BRIEF 1> Reproduce the passage on South Korean "hostess" cinema word for word, starting with "Female mobilisation for" and going on through "to sexual violence.".

SOURCE EXTRACT>

#####

Prostitute: Female Sacrifice in South Korean ‘Hostess’ Cinema (1974-1982)

The main image in this article is from Yeong-ja’s Heydays (영자의 전성시대) (1975), which was used in an exhibition by STEAK FILM, titled Recurring Visions: Mythology, Women & the Concept of “HAAN” in Korean Cinema. The exhibition took place at Cinema Galeries in Brussels, Belgium in 2019. Source: http://koreaonline.at/en_film-review-yeongjas-heydays/

Female mobilisation for the building of the Korean nation has been a recurring theme in modern Korean history, and particularly depicted within film and literature. Industrialisation first started from the mid-1920s, during the Japanese colonial era (1910-1945). Droves of working class women migrated to urban areas as bodies for the machine age, sometimes to discover inadvertently that they would also be used as objects for men’s pleasure. During the 1920s and early 1930s, two of the largest demands during strikes by female factory workers were for higher wages and an end to sexual violence.

Following the Korean War (1950-1953), after many men were either killed or disabled, women often sought work and became the breadwinners of the family. After the dictator, Park Chung-hee’s coup d’ete in 1961, he set about with the modernisation of South Korea, in which thousands of women again, left for cities to seek employment in light industry factories. On a mission to earn money, some women encountered sexual harrassment in the workplace, and unforeseen situations led them to sex work. This article focuses on six aspects related to this: 1) Rural to city exodus & filial duty. 2) 1970s sex tourism 3) The new ‘hostess’ genre. 4) A focus on Yeong-ja’s Heydays (영자의 전성시대) (1975) as a representative film of the ‘hostess’ genre. 5) Cinematic depictions of prostitutes through the male gaze. 6) Female sacrifice for the nation.

#####

BRIEF 2> Present part of the records below as a numbered list, starting with the line with "This screenshot has height=426, width=551." and going on through the line with "Undock the Enhance". Include both of those lines, and leave out any blank lines.

#####

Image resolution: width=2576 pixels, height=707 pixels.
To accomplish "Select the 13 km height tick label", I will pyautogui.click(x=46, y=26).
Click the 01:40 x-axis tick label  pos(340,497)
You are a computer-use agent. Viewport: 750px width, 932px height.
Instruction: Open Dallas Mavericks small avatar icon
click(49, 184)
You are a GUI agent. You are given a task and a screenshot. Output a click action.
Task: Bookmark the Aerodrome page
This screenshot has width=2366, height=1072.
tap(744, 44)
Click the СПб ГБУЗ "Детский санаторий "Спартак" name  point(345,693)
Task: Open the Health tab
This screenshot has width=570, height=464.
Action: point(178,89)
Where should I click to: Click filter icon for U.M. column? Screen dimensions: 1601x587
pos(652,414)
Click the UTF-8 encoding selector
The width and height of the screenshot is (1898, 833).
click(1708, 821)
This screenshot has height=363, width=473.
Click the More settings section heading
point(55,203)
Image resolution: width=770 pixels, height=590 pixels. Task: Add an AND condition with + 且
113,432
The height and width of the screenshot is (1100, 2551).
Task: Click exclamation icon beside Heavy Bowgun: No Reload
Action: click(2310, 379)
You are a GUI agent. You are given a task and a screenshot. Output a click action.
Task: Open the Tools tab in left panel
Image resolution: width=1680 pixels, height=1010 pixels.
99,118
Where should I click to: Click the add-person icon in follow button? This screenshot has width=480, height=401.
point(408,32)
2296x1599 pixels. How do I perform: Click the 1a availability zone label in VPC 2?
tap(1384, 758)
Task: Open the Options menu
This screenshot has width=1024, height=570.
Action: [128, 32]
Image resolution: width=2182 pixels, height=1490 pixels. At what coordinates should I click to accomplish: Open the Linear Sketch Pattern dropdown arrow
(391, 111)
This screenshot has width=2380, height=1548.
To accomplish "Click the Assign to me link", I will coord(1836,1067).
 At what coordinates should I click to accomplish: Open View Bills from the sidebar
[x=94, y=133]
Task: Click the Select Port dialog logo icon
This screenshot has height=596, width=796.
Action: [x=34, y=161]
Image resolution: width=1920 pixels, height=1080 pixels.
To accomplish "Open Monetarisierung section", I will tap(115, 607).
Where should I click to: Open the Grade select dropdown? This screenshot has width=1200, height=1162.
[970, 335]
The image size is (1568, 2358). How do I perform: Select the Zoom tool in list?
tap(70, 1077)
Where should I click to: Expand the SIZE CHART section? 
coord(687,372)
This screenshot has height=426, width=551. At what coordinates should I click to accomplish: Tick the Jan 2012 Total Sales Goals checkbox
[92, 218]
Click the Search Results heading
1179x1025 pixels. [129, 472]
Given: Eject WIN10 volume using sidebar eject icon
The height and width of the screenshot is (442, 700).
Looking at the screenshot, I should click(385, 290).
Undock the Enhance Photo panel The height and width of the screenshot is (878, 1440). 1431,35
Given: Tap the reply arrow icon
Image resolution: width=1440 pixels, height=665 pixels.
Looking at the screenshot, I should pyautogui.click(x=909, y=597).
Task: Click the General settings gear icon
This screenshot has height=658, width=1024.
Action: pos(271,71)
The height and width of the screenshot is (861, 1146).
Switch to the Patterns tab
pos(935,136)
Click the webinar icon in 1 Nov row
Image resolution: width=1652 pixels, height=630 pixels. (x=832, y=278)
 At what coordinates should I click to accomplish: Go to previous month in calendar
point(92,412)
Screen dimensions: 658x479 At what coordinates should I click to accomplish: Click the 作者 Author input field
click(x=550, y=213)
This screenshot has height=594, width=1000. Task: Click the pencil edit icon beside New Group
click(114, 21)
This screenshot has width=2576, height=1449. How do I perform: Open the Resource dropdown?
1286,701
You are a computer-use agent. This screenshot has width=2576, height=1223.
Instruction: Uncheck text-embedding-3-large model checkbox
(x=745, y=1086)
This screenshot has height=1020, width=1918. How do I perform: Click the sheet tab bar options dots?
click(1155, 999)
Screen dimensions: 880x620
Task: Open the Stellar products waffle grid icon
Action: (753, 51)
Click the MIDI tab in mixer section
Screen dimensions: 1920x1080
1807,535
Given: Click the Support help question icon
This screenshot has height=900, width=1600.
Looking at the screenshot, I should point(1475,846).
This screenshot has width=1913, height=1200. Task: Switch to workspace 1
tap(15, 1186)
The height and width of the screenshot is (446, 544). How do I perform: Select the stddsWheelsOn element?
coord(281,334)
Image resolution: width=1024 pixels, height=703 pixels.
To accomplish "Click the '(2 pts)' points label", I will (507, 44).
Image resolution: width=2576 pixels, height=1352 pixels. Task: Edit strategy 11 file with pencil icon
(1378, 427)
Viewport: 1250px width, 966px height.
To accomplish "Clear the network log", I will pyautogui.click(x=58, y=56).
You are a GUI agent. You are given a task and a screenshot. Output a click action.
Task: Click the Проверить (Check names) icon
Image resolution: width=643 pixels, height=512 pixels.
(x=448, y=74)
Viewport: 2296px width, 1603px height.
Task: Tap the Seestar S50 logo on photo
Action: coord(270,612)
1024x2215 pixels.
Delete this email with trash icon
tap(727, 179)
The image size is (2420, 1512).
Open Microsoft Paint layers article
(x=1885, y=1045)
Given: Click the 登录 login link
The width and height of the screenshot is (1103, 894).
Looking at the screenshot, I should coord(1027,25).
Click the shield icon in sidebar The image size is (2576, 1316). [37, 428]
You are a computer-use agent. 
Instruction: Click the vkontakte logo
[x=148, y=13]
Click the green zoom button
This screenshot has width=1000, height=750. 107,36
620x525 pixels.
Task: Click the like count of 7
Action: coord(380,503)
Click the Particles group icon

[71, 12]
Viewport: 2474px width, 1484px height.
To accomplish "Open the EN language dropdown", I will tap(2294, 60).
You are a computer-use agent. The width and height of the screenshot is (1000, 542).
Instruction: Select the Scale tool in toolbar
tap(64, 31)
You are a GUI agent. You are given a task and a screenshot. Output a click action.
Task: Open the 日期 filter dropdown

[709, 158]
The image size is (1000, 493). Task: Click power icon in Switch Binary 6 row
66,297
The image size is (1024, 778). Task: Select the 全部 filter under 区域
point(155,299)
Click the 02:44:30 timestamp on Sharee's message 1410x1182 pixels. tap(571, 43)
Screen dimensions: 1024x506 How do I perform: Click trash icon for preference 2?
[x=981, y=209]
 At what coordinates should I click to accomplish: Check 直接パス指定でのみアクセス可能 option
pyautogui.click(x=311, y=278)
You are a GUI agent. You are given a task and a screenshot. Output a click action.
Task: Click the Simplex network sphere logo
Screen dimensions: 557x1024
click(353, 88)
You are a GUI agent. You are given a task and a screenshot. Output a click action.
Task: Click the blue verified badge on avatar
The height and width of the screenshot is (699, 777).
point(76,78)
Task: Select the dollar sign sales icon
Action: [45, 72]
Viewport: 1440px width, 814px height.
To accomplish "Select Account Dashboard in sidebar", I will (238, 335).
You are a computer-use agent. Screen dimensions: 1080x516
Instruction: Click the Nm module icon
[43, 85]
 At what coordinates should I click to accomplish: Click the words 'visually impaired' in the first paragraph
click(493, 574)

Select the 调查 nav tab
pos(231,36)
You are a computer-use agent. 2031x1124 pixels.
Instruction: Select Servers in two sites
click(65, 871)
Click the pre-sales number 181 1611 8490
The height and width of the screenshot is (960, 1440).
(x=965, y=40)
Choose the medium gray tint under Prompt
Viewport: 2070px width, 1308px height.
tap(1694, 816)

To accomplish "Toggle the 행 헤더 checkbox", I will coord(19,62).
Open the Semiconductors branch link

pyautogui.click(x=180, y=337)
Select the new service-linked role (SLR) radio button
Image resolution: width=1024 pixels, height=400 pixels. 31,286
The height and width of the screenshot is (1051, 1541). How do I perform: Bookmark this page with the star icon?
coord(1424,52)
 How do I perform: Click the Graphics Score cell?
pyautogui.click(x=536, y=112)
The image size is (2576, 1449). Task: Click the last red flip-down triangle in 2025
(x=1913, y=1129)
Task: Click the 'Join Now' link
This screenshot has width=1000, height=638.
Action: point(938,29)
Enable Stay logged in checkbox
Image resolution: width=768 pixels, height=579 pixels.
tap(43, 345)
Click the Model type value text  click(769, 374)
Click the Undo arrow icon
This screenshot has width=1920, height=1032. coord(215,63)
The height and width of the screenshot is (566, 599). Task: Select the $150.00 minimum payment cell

#####

EXPECTED OUTPUT 1>
Female mobilisation for the building of the Korean nation has been a recurring theme in modern Korean history, and particularly depicted within film and literature. Industrialisation first started from the mid-1920s, during the Japanese colonial era (1910-1945). Droves of working class women migrated to urban areas as bodies for the machine age, sometimes to discover inadvertently that they would also be used as objects for men’s pleasure. During the 1920s and early 1930s, two of the largest demands during strikes by female factory workers were for higher wages and an end to sexual violence.

EXPECTED OUTPUT 2>
1. This screenshot has height=426, width=551. At what coordinates should I click to accomplish: Tick the Jan 2012 Total Sales Goals checkbox
2. [92, 218]
3. Click the Search Results heading
4. 1179x1025 pixels. [129, 472]
5. Given: Eject WIN10 volume using sidebar eject icon
6. The height and width of the screenshot is (442, 700).
7. Looking at the screenshot, I should click(385, 290).
8. Undock the Enhance Photo panel The height and width of the screenshot is (878, 1440). 1431,35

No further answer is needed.